## AIM OF THE TASK:
Collect all lines below with the string "screenshot".

## DATA RECORDS:
= = =
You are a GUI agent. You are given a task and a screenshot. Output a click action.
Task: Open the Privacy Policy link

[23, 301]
= = =
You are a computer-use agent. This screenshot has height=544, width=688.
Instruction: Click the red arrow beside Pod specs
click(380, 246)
= = =
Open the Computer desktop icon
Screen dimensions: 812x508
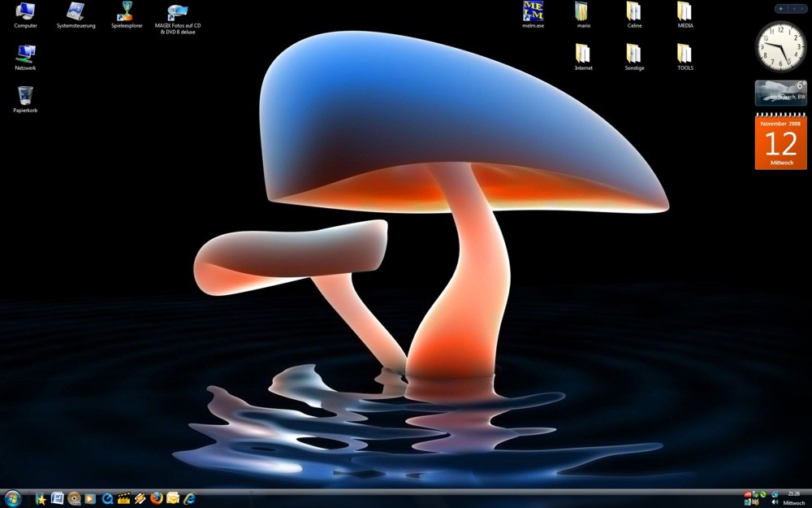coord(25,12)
= = =
## ANSWER TO THIS TASK:
You are a GUI agent. You are given a task and a screenshot. Output a click action.
You are a computer-use agent. This screenshot has height=544, width=688.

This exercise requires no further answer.